Information shown Block Start
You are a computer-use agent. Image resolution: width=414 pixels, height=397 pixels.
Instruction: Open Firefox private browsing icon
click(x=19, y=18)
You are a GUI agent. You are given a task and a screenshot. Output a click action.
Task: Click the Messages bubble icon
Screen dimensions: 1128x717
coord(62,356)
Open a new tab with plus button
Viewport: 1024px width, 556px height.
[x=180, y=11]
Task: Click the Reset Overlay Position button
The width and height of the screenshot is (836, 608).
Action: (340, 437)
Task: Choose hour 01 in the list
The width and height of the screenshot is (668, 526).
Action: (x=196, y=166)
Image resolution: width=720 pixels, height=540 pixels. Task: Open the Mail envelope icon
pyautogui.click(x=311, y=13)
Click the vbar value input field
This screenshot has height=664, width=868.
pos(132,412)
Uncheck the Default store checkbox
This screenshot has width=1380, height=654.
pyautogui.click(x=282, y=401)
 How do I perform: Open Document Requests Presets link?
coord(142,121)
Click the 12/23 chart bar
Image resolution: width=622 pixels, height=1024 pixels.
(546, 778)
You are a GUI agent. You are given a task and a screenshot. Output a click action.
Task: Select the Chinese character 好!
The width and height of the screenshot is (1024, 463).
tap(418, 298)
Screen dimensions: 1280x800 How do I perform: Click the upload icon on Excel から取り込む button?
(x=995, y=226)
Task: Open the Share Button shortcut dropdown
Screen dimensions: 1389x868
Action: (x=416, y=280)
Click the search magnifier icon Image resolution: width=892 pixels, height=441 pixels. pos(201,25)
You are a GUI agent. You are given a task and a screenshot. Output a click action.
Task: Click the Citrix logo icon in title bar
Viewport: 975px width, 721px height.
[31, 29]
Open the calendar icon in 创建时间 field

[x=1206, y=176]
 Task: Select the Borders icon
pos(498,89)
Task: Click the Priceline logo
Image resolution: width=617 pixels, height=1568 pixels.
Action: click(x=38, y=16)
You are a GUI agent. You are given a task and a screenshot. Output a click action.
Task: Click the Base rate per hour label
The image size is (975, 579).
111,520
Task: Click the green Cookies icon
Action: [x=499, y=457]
Information shown Block End
### Instructions for the task
Return a copy of each line of the material that holds the word "logo".

### Solution for this problem
Task: Click the Citrix logo icon in title bar
Task: Click the Priceline logo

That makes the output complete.